JAKARTA, KOMPAS.com — Debat ketiga Pemilu Presiden (Pilpres) 2024 yang menghadirkan para calon presiden (capres), Minggu (7/1/2024), dinilai sudah menampilkan literasi rendah terkait informasi yang dikecualikan sebagaimana ketentuan Undang-Undang Keterbukaan Informasi Publik (UU KIP). Padahal, pelanggaran atas ketentuan tersebut dapat berkonsekuensi pidana 3 tahun penjara dan denda Rp 20 juta.
“Literasi rendah ini terjadi pada KPU, moderator, dan juga capres tertentu. Ketika ada capres yang bersikukuh bahwa informasi pertahanan dibuka saja, yang oleh KPU dan moderator dibiarkan, saya sangat terkejut dan prihatin,” kata anggota Dewan Pakar Prabowo-Gibran, Dradjad H Wibowo, Rabu (17/1/2024).
Tema debat ketiga tersebut adalah pertahanan, keamanan, hubungan internasional, dan geopolitik.

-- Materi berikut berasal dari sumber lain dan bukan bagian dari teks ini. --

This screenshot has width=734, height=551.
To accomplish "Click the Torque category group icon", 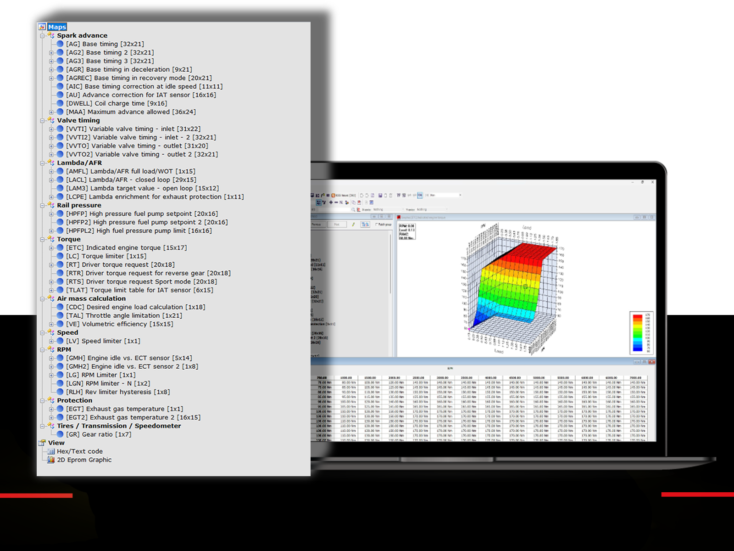I will pos(51,239).
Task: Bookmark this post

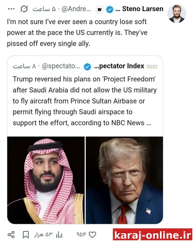Action: (26, 235)
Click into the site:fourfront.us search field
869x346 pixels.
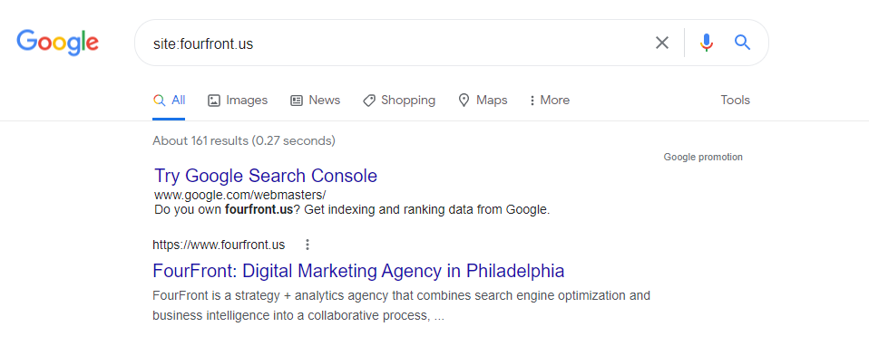click(x=394, y=43)
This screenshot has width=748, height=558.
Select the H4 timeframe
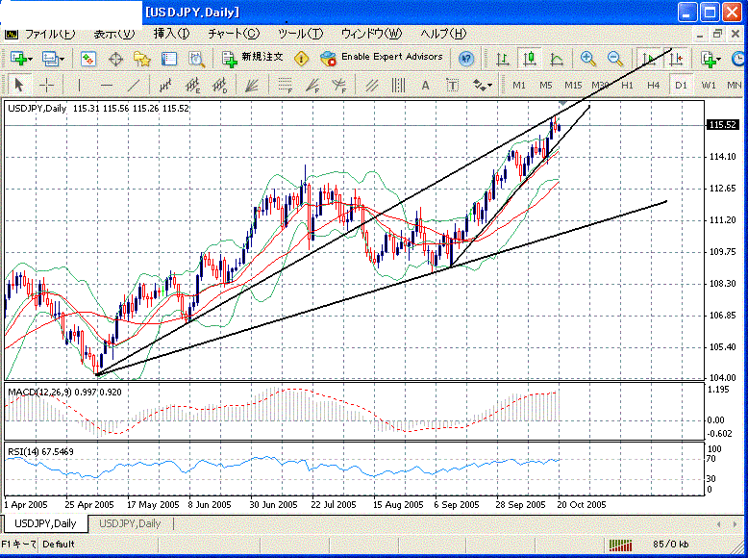(653, 85)
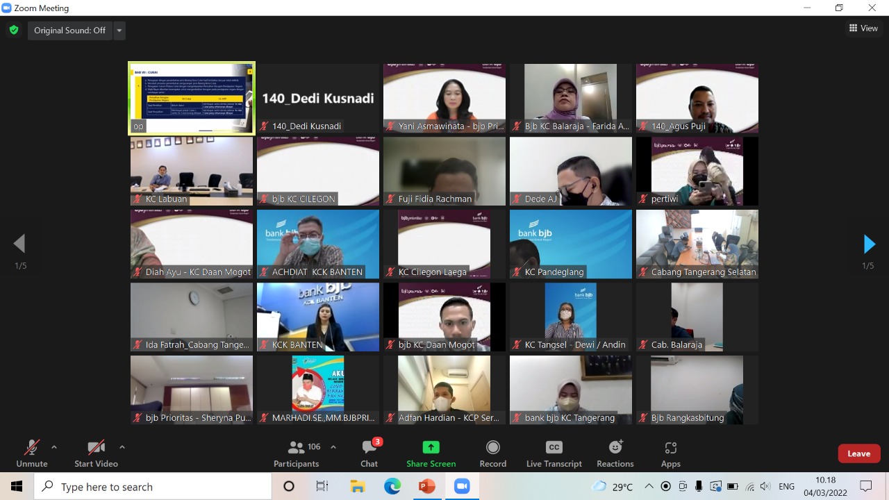Click the Share Screen icon
Image resolution: width=889 pixels, height=500 pixels.
[431, 448]
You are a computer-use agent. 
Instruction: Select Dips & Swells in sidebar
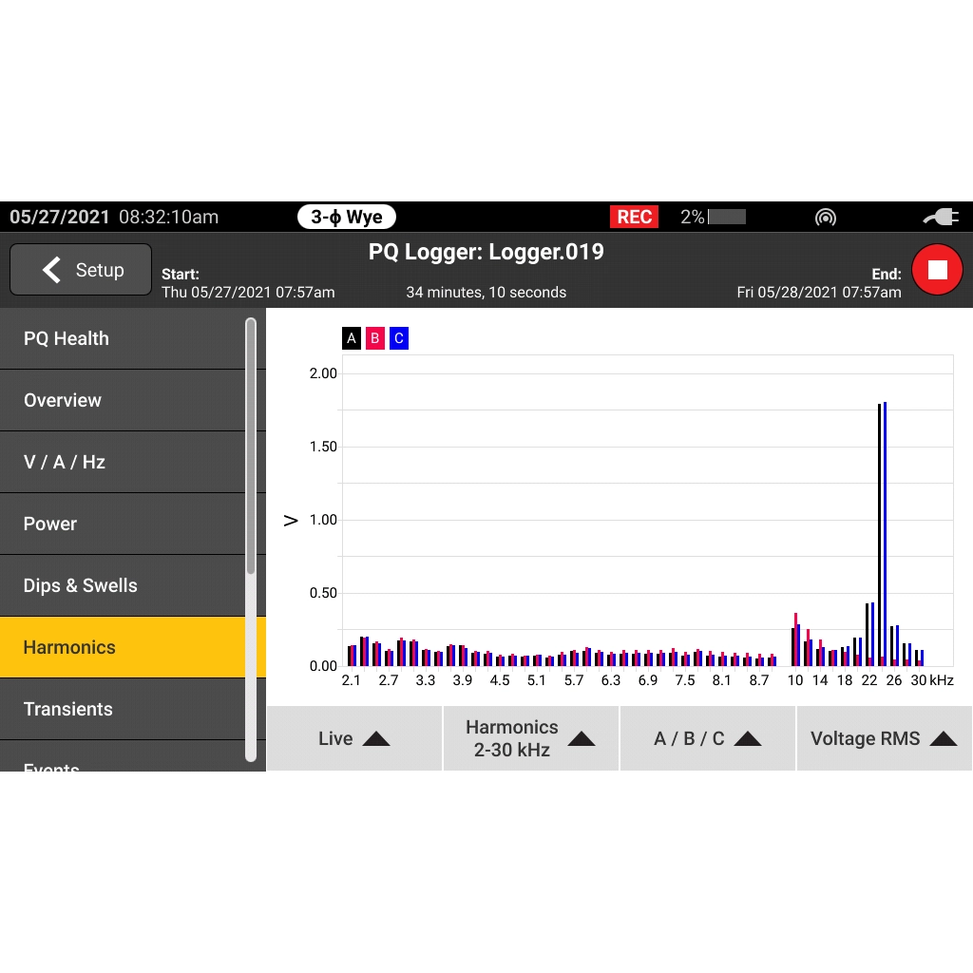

Dradjad berpendapat, Prabowo sebagai Menteri Pertahanan sudah benar ketika tidak mau menjawab apalagi membahas topik yang ditanyakan—bahkan didesak untuk dibahas—terkait data pertahanan itu.
“Beliau taat UU,” ujar Dradjad.
Belajar dari “insiden” di debat ketiga Pilpres 2024, Dradjad mendesak Komisi Pemilihan Umum (KPU) membuat aturan debat yang taat pada perintah UU Nomor 14 Tahun 2008 tentang KIP dan Peraturan Pemerintah (PP) Nomor 61/2010, untuk penyelenggaraan debat keempat dan kelima Pilpres 2024.
Baca juga: Debat Ketiga Pilpres 2024 Pertontonkan Literasi Rendah tentang Informasi yang Dikecualikan
Terlebih lagi, debat keempat pada Minggu (21/1/2024) juga memungkinkan terjadinya kejadian serupa. Debat keempat Pilpres 2024 bakal menghadirkan para calon wakil presiden (cawapres). Tema yang diusung adalah pembangunan berkelanjutan dan lingkungan hidup, sumber daya alam dan energi, pangan, agraria, masyarakat adat, dan desa.
“(Dua) regulasi itu mengatur 10 jenis informasi yang dikecualikan, termasuk informasi kekayaan alam Indonesia, (yang) menjadi rahasia negara,” tegas Dradjad yang juga adalah Ketua Dewan Pakar Partai Amanat Nasional (PAN) ini.
Dalam debat ketiga, perdebatan yang paling mencuat adalah desakan kepada capres nomor urut 2, Prabowo Subianto, untuk membuka data pertahanan seperti minimum essential force (MEF). Ada juga pertanyaan dari salah satu kandidat kepada kandidat lain terkait MEF.
Mantan Kepala Badan Intelijen Strategis, Soleman B Ponto, mengatakan, MEF adalah proses untuk modernisasi alat utama sistem pertahanan (alutsista) Indonesia.
“MEF dicanangkan Pemerintah Indonesia pada 2007 oleh (Menteri Pertahanan) Prof Dr Juwono Sudarsono, SH, MEF, yang dibagi menjadi tiga rencana strategis (pertahanan) hingga 2024,” ungkap Soleman.
Soleman pun menyebutkan, ketentuan soal MEF sebagai informasi publik yang dikecualikan untuk dibuka ke publik ini tertera lugas di Pasal 17 huruf c angka 3 UU Nomor 14 Tahun 2008.
“… yaitu, jumlah, komposisi, disposisi, atau dislokasi kekuatan dan kemampuan dalam penyelenggaraan sistem pertahanan dan keamanan negara serta rencana pengembangannya,” sebut dia.
Definisi MEF dipadankan dengan klausul Pasal 17 huruf c angka 3, rencana strategis hingga 2024 dalam MEF adalah rencana pengembangan. Lalu, lanjut Soleman, dalam MEF ada tiga komponen postur, yaitu kekuatan, gelar atau persebaran penempatan, dan kemampuan pertahanan.
Dipadankan dengan klausul Pasal 17 huruf c angka 3 maka kekuatan dalam MEF adalah jumlah, gelar atau persebaran penempatan adalah dislokasi kekuatan, sementara kemampuan punya padanan kata yang sama.
“Dengan demikian terbukti bahwa MEF termasuk informasi publik yang bila dibuka kepada publik dapat membahayakan pertahanan dan keamanan negara (sehingga dikecualikan), karenanya tidak dapat dibuka ke publik,” kata Soleman.